Abstract:This paper proposes a simple but highly efficient expansion-based model for continual learning. The recent feature transformation, masking and factorization-based methods are efficient, but they grow the model only over the global or shared parameter. Therefore, these approaches do not fully utilize the previously learned information because the same task-specific parameter forgets the earlier knowledge. Thus, these approaches show limited transfer learning ability. Moreover, most of these models have constant parameter growth for all tasks, irrespective of the task complexity.
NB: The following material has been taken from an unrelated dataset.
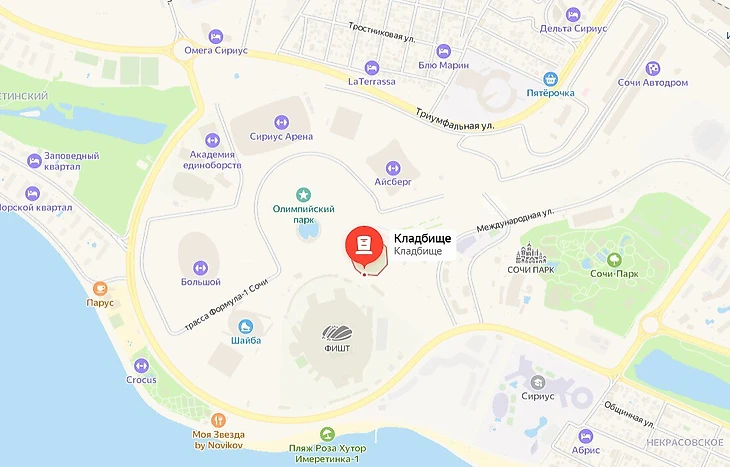Open the Сочи Автодром marker icon
Screen dimensions: 730x467
653,68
Our work proposes a simple filter and channel expansion based method that grows the model over the previous task parameters and not just over the global parameter. Therefore, it fully utilizes all the previously learned information without forgetting, which results in better knowledge transfer. The growth rate in our proposed model is a function of task complexity; therefore for a simple task, the model has a smaller parameter growth while for complex tasks, the model requires more parameters to adapt to the current task. Recent expansion based models show promising results for task incremental learning (TIL). However, for class incremental learning (CIL), prediction of task id is a crucial challenge; hence, their results degrade rapidly as the number of tasks increase. In this work, we propose a robust task prediction method that leverages entropy weighted data augmentations and the models gradient using pseudo labels. We evaluate our model on various datasets and architectures in the TIL, CIL and generative continual learning settings. The proposed approach shows state-of-the-art results in all these settings. Our extensive ablation studies show the efficacy of the proposed components.